As to the use of Bernauer and Distler’s critical analysis in 2014, he says the task group was presumably “persuaded by their arguments”. But why no explanation of that choice? “That becomes a political question I guess,” he replies. “Evidently we trusted those people but to go into details about why we trusted them I can’t give concrete arguments.”
Whether a different treatment of the scattering data could have ushered in a smaller proton radius before CREMA found its signal, or at least raised the uncertainty of the large value, is a moot point. Distler argues that the data simply weren’t precise enough to clearly distinguish between two different sizes, while Meißner thinks the discrepancy would have been less pronounced come 2010 but cautions that his view is “pure speculation”.
The task group itself noted in its 2010 report that, with the scattering data removed, the discrepancy between conventional and muonic results dropped from a whopping 7 σ to just 4.4 σ. Under those circumstances, Thomas reckons that the disparity would still have raised the same questions about a possible crack in the Standard Model, but would have generated much less media coverage. “I think there would still have been a puzzle, only a little less famous,” he says.
Scientists naturally continue searching for systematic errors when a result disagrees with what they expect but otherwise might not try quite so hard
As to what caused the presumed but still unidentified errors in conventional spectroscopy, Thomas suggests that scientists naturally continue searching for systematic errors when a result disagrees with what they expect, but otherwise might not try quite so hard. Or, in the words of Jean-Philippe Karr, a fellow atomic physicist at the Kastler–Brossel lab, “People are serious and continue looking, but maybe they are a bit less motivated when they are at the right value, so to speak.”
To try to work out what might have pushed up the result from their 1S–3S measurement, Thomas and colleagues are studying the same transition in deuterium, which could reveal any missed systematic errors due to atoms’ finite velocities. Similar work is also being carried out by the group at the Max Planck Institute, which last year reported very precise measurements of the transition in hydrogen using a frequency comb – again obtaining the small proton radius.

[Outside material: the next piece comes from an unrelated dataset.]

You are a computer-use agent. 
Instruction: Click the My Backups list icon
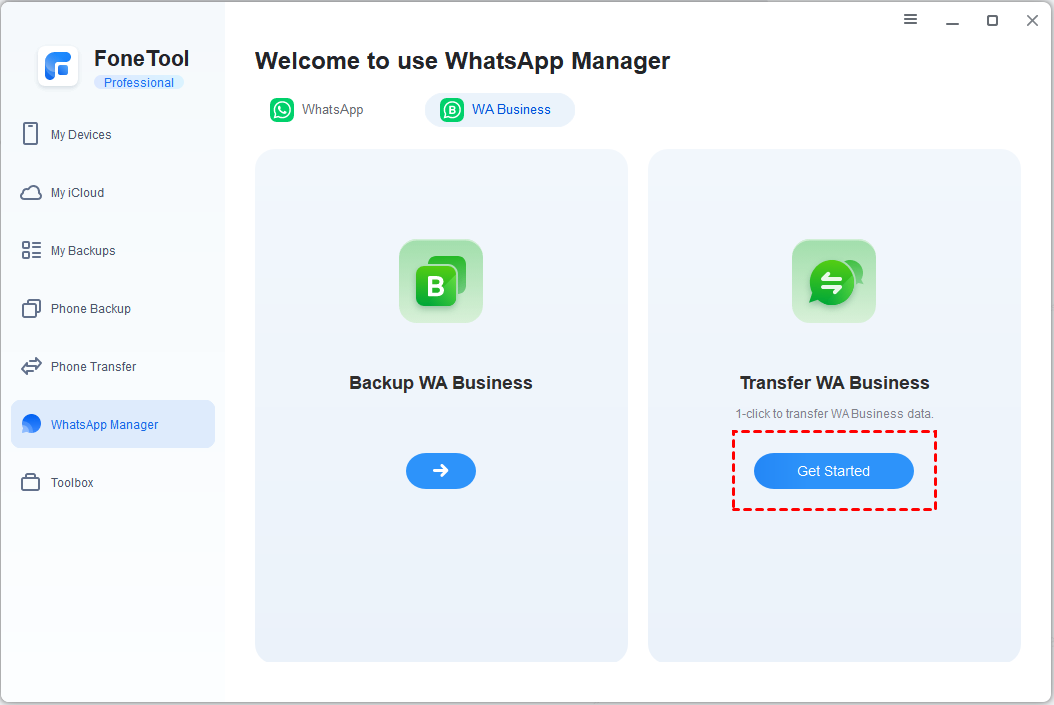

Nuclear physicists too are busy. Researchers at the Jefferson lab are currently preparing an upgrade to the Proton Radius Experiment, having in 2019 reported a small radius in 3 σ disagreement with results from other scattering efforts. The MUSE experiment at the PSI, meanwhile, is preparing to scatter both electrons and muons off protons to establish whether the two types of lepton might behave differently after all.
In fact, there are some who continue to argue for a large proton radius. Distler, whose colleagues at Mainz are also planning fresh experiments with lower systematic errors, insists that the group’s existing results are valid. He maintains that the mismatch with the muonic data might only be apparent, and that it could be due to incomplete hydrogen energy-level corrections from QED – stemming perhaps from the production of multiple particle–antiparticle pairs. “It would mean we have two values of the radius and both would be right,” he says.
Meißner, in contrast, has no doubt that the small radius is correct. He says he doesn’t want to take anything away from the CREMA researchers, describing their experiment as “really high accuracy and great stuff”. But he resents what he regards as the lack of credit given for his work beforehand, while admitting that he can’t discuss the proton radius anymore with his counterparts at Mainz. “They can take the large value of the radius to the grave,” he says. “I don’t care.”